Appropriateness of the statistical test
The purpose or hypothesis of the study is in the introduction of each literature. The research question aims to evaluate the effectiveness of the CAUTI bundle in the pediatric intensive care unit and adult intensive care unit. To provide patient safety, the use of an appropriate statistical tool in research is essential. According to McCrum-Gardner (2007), using the right scale of measurement will convey accurate results in research. One research study use sample size is 390 (nominal) children ages from 1 month to 18 years old and admitted in the ICU for 48 hours that needed foley catheter insertion.
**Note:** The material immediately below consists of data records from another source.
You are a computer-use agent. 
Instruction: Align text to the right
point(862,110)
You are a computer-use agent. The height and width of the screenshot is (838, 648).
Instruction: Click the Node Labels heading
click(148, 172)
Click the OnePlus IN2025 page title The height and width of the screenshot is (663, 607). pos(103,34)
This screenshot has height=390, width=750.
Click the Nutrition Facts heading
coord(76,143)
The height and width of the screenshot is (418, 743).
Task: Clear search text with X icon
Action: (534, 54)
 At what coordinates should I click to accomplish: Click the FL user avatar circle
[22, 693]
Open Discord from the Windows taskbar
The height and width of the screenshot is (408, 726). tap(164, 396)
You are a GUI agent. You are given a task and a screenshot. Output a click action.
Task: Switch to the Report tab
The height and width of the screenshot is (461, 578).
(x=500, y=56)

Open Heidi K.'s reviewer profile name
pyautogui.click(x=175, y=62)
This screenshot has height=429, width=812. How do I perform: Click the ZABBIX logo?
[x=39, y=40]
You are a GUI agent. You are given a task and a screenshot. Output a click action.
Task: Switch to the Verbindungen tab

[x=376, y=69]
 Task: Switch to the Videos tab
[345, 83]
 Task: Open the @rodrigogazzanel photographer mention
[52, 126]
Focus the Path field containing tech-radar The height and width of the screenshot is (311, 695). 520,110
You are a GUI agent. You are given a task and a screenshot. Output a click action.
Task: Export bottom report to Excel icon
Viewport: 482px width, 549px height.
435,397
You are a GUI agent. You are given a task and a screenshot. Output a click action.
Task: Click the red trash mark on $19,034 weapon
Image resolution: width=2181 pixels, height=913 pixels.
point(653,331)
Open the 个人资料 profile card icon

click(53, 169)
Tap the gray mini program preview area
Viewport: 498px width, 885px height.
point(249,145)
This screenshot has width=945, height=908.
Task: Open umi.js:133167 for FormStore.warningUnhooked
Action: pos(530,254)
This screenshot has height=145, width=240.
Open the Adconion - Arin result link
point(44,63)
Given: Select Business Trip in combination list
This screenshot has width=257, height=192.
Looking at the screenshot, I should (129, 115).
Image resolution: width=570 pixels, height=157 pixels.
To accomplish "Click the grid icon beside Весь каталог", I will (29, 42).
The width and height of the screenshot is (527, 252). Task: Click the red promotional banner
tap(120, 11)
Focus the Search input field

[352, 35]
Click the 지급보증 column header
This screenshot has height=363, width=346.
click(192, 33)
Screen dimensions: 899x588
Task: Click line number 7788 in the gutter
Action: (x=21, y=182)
The exclusions are positive urine culture and less than 48 hours of ICU admission. In addition, the Categorial variable is analyzed using X2 or Fisher exact test. The prevalence rate was calculated using the number of disease within the specified time over the population under risk x 100. The research study shows Foley catheter utilization was calculated by dividing the total number of device days by the total number of patient days (Sönmez Düzkaya, Bozkurt, Uysal, and Yakut,2016). Moreover, the three quantitative research use an appropriate tool and results show that daily CAUTI BUNDLE implementation and changing ICU culture regarding the standard practice showed a significant reduction of catheter-associated urinary tract infection in pediatric ICU and adult ICU.
The implication of the research study indicates that prevention of CAUTI with the use of CAUTI bundle checklist and application of process improvement had a significant impact on the decreasing morbidity, mortality and healthcare cost. Also, the length of study allowed the researchers to see a significant, consistent change in the reduction of CAUTI.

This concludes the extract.